A wind farm in a rural landscape

New centre aims to be part of the solution to climate crisis

Earlier this year UofG established the Centre for Sustainable Solutions to respond to the climate emergency and enhance the growing ambition for the University and its community to be part of the solution.

Professor Jaime Toney is the director of the new centre. She is an expert in the science behind climate change, specifically in understanding how recent climate, environmental and ecosystem changes differ to those that the Earth has experienced in the past. “The centre demonstrates our commitment to playing an active role in preventing the Earth’s temperature rising above the 1.5˚C threshold defined by the Intergovernmental Panel on Climate Change,” she says.

"The climate emergency is the most urgent, complex and life-threatening issue of our time.

Jaime recognises that collaboration and interdisciplinary approaches are needed at all levels to make a transition to a sustainable future. “There are social, cultural and geopolitical complexities related to the climate emergency. The only way to manage these challenges is for multiple sectors and disciplines to come together to reduce our reliance on carbon and to support the social implications of that.

“Behaviour, choices and systems must be addressed to enable change, innovation and sustainability. The centre is dedicated to undertaking activities that will enable individuals, communities and organisations to act towards a sustainable future through education, research and partnership.”
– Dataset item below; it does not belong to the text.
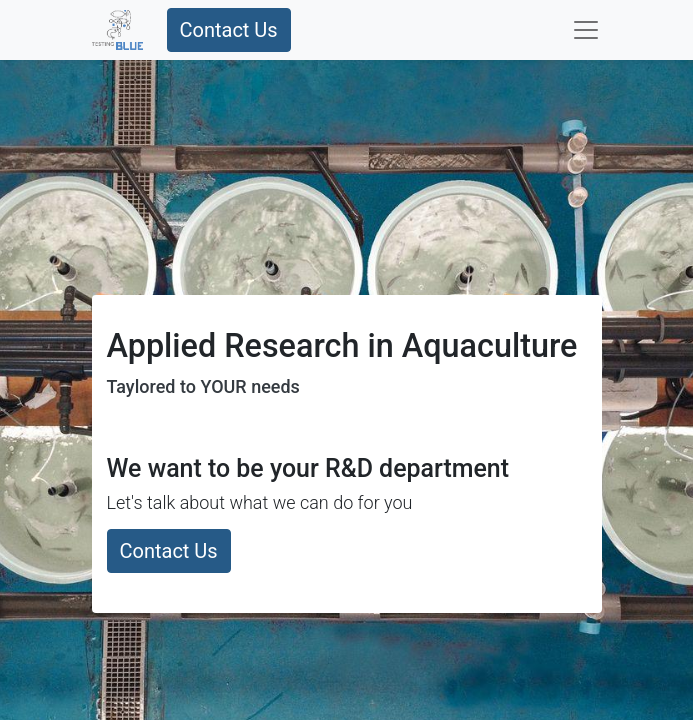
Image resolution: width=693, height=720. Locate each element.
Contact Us (229, 30)
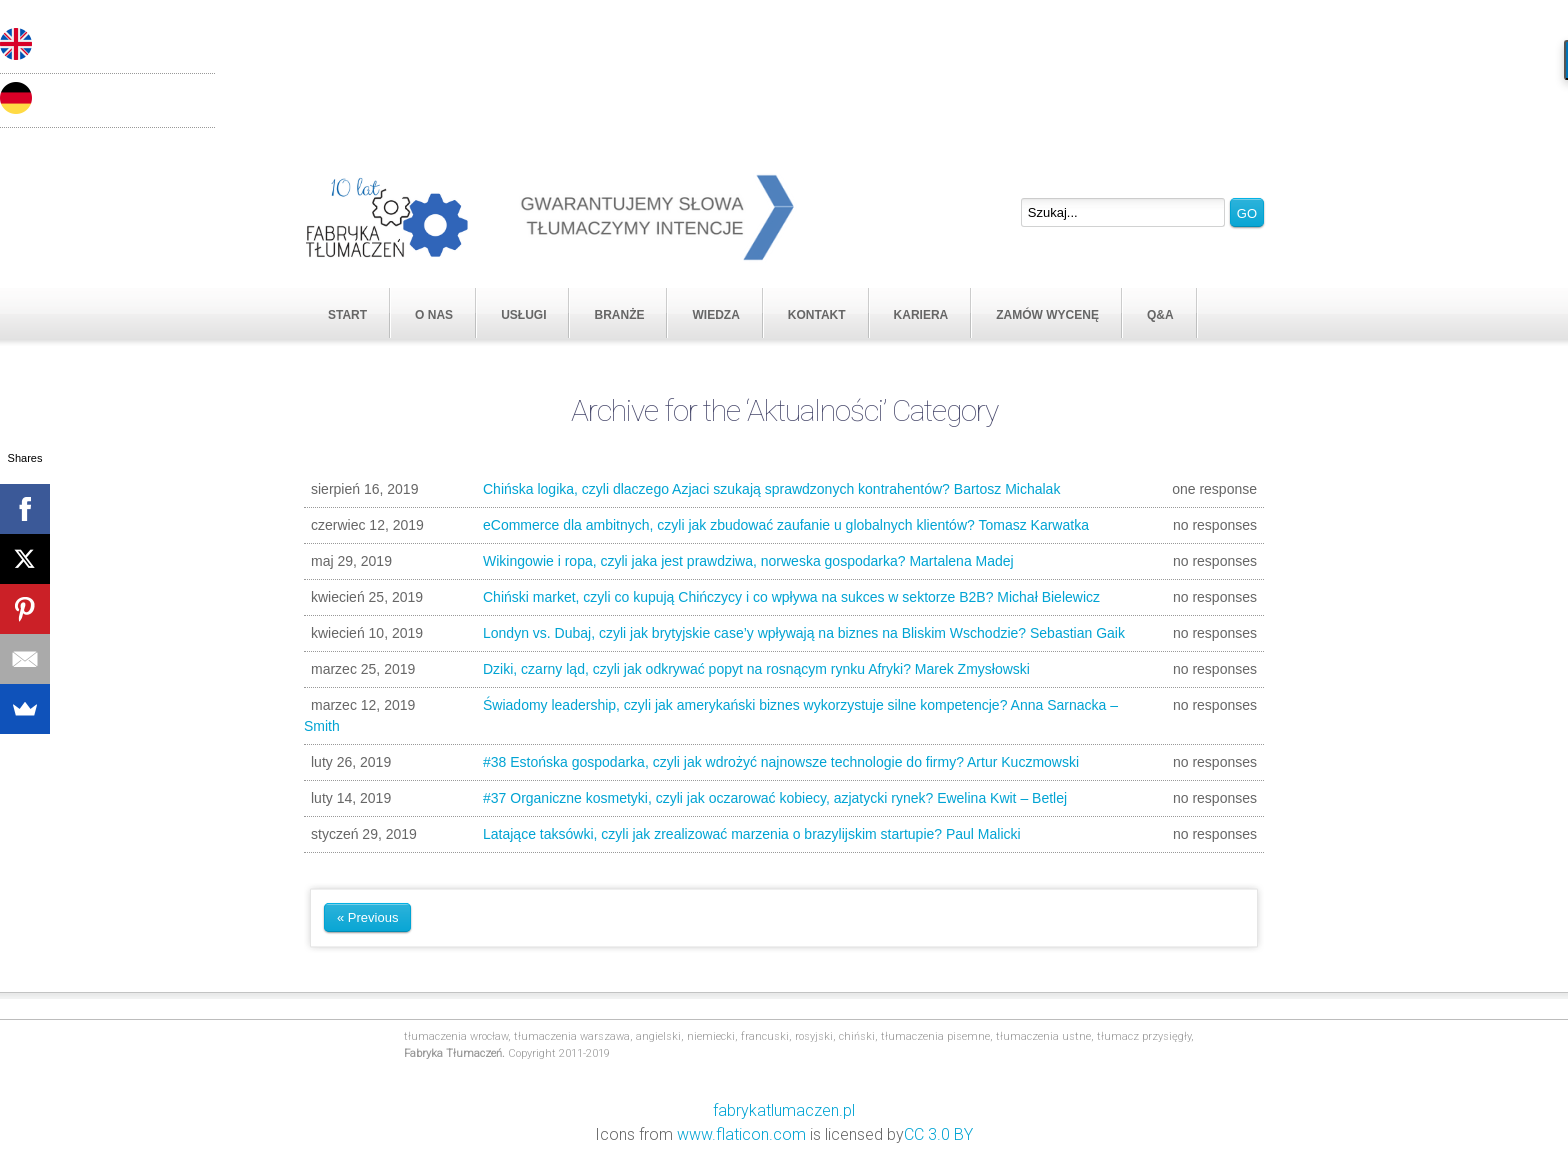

In education, the centre is using UofG’s academic expertise to educate the next generation of climate- and carbon-literate students who are capable of critically engaging with climate and carbon challenges. We are creating bespoke courses that are accessible to all staff and students. We are aligning our work with wider partner initiatives, such as those of the Royal Scottish Geographical Society who have created climate solutions modules for business management, and Education Scotland who are developing primary and secondary education policy in this area. We aim to ensure a common message, language and understanding of the challenges we face and choices that will lead to solutions.